Nigeria’s economy may tank in the coming days as power generation companies (Gencos) are insisting that unless they are paid an outstanding debt of N213 billion incurred by the federal government since 2013, they will not back down from proposed operational shutdown.

“Gencos without equivocation are stressing the need for government and relevant stakeholders to tackle the operational inefficiency and liquidity challenges plaguing the entire value chain and making the sector unattractive for investment by: expediting the process of payment of the outstanding balance due to Gencos under the CBN N213 billion Electricity Market Stabilisation Facility,” Dr Joy Ogaji, Secretary of the Association of Power Generation Companies (APGC), an umbrella body of the Gencos, said in a written statement made available to the press on Sunday.

The N213 billion, they said is due them by Nigeria Electricity Market Stabilisation Facility (NEMSF) created by the Central Bank of Nigeria (CBN) in 2013, and they are demanding that the money be immediately released to them.

The Gencos are also demanding an undisclosed outstanding balance for power generated as at January 2015 before the Transition Electricity Market (TEM) took off, as well as outstanding invoices for power supplied to the grid between February 2015 and December, 2016 with accrued interests.

The body is also asking that the federal government honours its plan to provide them with World Bank Partial Risk Guarantees (PRGs) supported by sovereign guarantees from Nigeria at the inception of the power sector privatisation exercise, because according to it, such financial instrument has become necessary.

“Without such instruments and the required sovereign backing, it becomes impossible for any bank or financial institution to provide any funding or credit accommodation to any Genco, yet there is an obvious need for substantial additional investments and funding to develop the NESI and put the electricity market on the right growth trajectory,” the body said.

Meanwhile, the distribution companies (Discos) are kicking against the federal government’s selection of the Transmission Company of Nigeria (TCN) to manage the N72 billion financial investments it plans for nationwide network provision.

“It will be difficult for the Discos to acquiesce to TCN/MoPWH (Ministry of Power, Works and Housing) adding a further N72 billion of debt to the N1.3 trillion of debt already on their financial books, given the Discos’ inability to access debt financing required to address massive capital expenditure requirements that far exceed the N72 billion initiative that is required to inject the efficiency that electricity customers demand,” Discos said on Sunday through its umbrella body, Association of Nigerian Electricity Distributors (ANED).

The minister of Power, Babatunde Fashola, had said that the government was proposing to investment the said sum towards the upgrade of the Discos’ networks to facilitate distributing of  2000 megawatts (MW) of electricity the body said it was unable to distribute but in a turn of event, Discos are rejecting TCN as the manager of the investment, claiming still maintain up to 60%  shareholding in the networks.
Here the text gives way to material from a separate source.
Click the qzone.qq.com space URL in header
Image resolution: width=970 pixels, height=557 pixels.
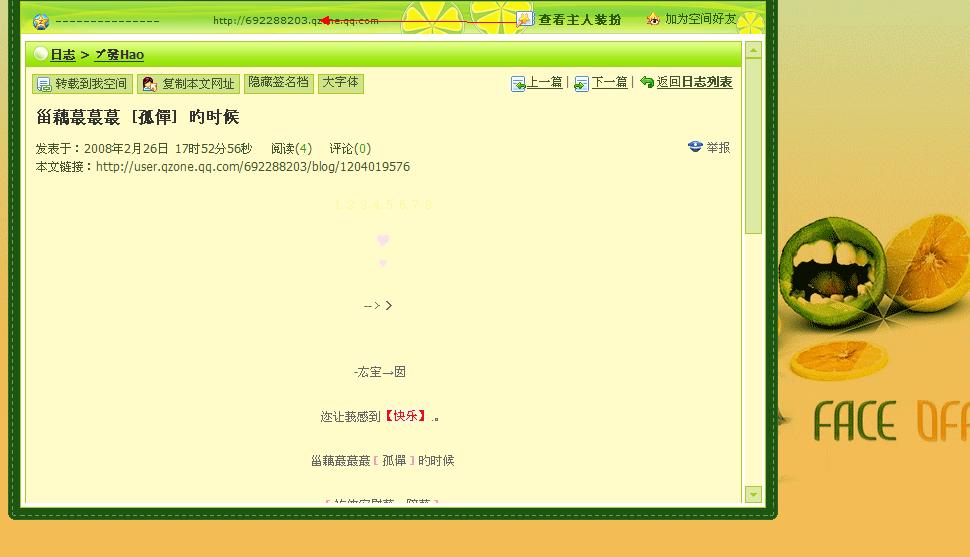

“It should also not be forgotten that the Discos are already carrying, out of the total sum of N210.61 billion, 72.25 per cent or N152.16 billion of legacy gas and energy debt (incurred by PHCN) associated with the CBN’s Nigerian Electricity Market Stabilisation Facility (NEMSF), a debt unconnected with the Discos, a contravention of the debt-free requirement, that was a fundamental contractual requirement of the sale of the distribution assets,” ANED added.

In an electricity distribution related development, the Ibadan Electricity Distribution Company on Friday, said though it Managing Director, John Donnachie, that it invested another N11.5bn in metering, network upgrade and rehabilitation in the last six months to improve service delivery to its customers.

Represented by the Chief Operating Officer, John Ayodele, said Donnachie in Ibadan that the electricity company has begun the procurement and installation of over 11,000 distribution transformer meters, costing over N4 billion across  its franchise areas, covering Oyo, Ogun, Osun, Kwara, parts of Kogi, Niger and Ekiti states.